Text provided ▸
My final year as a university student happened to be during the time of the infamous Global Financial Crisis of 2007–2008.
As a Media graduate with eyes set on finding work in an already competitive industry, I was unprepared for what the recession meant for employment opportunities in the creative sector.
Fortunately, my retail job kept me afloat and my naiveté about the ‘real world’ given the luxury of living with my parents allowed me to keep pursuing my creative goals. I will never take this for granted but I won’t lie and say that being a graduate without any proper job prospects didn’t affect me mentally and emotionally.
The truth is, it was really hard.
To wake up each day with aspirations to become a writer, filmmaker and performer but facing rejection after rejection, soon took its toll. My frustrations would often surface during my retail shifts, when demanding customers would trigger my every nerve, causing me to storm off into our stockroom where I would let out a wailing scream and brush away a few tears.
How can it be taking this long to find a job in my chosen field? How is it that even having graduated with Honours, no one will give me a chance to show what I can do? Why am I stuck in a place where people constantly complain and berate me when I have the burning desire to create and achieve amazing things?
Back then, we weren’t equipped with all of the terminology, but I am thankful for the rise in mental health awareness in our current times. Feelings of fear, anxiety, depression — these do not discriminate — we all at some stage of our lives find ourselves battling the symptoms, which span across a very wide spectrum.
I don’t want to misuse the term, but as the months (and years) passed after graduating from university, I definitely found myself experiencing bouts of mild depression. I struggled to wake up some mornings, I felt unworthy and hopeless, disconnected from a sense of purpose. Yes, I could still fulfil my daily responsibilities, have fun with my friends and put on smile, but deep down inside — I contemplated giving up on my dreams because it was all too hard and I just wasn’t good enough (so I believed).
This, as I like to identify it, is the Silent Struggle. This is what impacts many young people who like me, have followed a creative passion, done further study, only to be left unemployed and anxious about their future.
Some say that we’re ungrateful because at least we had the privilege to be educated. Some say that we’re spoilt and entitled because we still live at home. Some say that we’re lazy and impatient because we expect to get things without doing the work.
Not all of it is completely untrue but this is what I believe to be absolutely true:
Young creative people desire to change the world for good, but the world around them rarely nurtures their goodness.
In my work with The Mentorship over these last couple of years, I’ve had the pleasure of meeting some brilliant young people ready to contribute their creative talents to industry and the economy. Some as actors and musicians, others as writers, video producers and social media creators. I see a lot of myself in them — so passionate about their craft, enjoying their three or so years at university, experimenting and honing their skills.
Also like me, post-graduation left them feeling lost and confused, unsure of their career pathway and life purpose.
Their experiences, so similar to mine all these years later, got me wondering about so many things — about education, employment and importantly, how the gap between the two is impacting the mental health, wellbeing and the ability of future generations to contribute to society and the economy.
For young creators, the struggle is even more muted — they are the overlooked and undiscovered artists who cannot seem to find a place to utilise their passions and skills because social structures are not built well enough to accommodate them.

Entries provided ▸
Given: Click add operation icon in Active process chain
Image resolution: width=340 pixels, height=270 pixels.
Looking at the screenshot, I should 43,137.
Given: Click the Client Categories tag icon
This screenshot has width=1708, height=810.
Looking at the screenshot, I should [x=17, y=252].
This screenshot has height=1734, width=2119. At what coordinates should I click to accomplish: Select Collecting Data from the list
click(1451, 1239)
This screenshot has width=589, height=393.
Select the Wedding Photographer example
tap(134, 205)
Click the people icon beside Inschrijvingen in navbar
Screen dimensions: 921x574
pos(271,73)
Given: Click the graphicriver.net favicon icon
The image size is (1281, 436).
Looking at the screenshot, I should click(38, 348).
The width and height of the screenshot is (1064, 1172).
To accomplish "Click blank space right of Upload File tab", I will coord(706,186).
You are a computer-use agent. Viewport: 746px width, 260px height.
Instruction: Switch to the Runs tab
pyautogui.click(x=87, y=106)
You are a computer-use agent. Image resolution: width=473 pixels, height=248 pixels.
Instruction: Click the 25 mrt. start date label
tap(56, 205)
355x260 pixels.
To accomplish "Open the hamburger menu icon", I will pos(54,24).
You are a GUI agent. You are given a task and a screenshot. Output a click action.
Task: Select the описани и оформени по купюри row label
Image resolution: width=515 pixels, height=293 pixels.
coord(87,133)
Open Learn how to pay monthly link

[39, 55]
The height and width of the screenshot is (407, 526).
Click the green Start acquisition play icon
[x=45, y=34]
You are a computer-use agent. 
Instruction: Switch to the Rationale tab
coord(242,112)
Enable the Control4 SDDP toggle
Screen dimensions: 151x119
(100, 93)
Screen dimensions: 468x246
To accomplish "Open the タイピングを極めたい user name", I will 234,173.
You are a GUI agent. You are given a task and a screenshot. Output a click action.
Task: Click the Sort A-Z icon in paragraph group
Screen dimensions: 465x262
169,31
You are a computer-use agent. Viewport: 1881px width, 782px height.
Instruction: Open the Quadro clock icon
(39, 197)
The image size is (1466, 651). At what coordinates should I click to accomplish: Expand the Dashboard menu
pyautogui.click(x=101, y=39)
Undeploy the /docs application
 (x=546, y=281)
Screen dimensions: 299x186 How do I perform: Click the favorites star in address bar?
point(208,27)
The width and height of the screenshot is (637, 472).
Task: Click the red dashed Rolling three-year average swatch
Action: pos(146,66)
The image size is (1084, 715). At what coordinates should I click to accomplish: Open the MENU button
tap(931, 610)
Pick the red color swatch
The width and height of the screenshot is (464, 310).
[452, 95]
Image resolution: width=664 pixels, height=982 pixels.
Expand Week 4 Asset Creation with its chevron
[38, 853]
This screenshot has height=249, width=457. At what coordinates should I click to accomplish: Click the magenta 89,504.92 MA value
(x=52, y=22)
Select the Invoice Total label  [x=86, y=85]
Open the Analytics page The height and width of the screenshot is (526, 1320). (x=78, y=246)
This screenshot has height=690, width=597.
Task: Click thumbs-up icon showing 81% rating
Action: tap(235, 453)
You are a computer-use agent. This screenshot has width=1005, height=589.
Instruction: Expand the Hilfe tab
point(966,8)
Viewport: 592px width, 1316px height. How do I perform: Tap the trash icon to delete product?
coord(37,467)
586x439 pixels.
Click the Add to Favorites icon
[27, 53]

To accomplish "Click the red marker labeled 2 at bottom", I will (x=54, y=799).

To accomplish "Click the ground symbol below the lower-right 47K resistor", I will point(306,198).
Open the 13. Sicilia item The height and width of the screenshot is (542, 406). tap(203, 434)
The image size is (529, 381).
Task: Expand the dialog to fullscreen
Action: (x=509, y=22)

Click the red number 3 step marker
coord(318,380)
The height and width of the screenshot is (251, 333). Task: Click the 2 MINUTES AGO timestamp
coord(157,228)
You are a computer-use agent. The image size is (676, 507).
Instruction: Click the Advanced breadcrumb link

Task to complete ▸
In the text about graduating during the Global Financial Crisis, what name does the writer give to what affects young creative graduates who are left unemployed and anxious about their future?

Answer ▸
The Silent Struggle.